Task requirements
Exact copies of all the entries are required.

(Stored data entries)
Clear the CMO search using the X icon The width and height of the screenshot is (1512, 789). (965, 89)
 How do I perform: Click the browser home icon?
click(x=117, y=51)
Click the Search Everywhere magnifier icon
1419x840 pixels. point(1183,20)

Answer for the task
Clear the CMO search using the X icon The width and height of the screenshot is (1512, 789). (965, 89)
 How do I perform: Click the browser home icon?
click(x=117, y=51)
Click the Search Everywhere magnifier icon
1419x840 pixels. point(1183,20)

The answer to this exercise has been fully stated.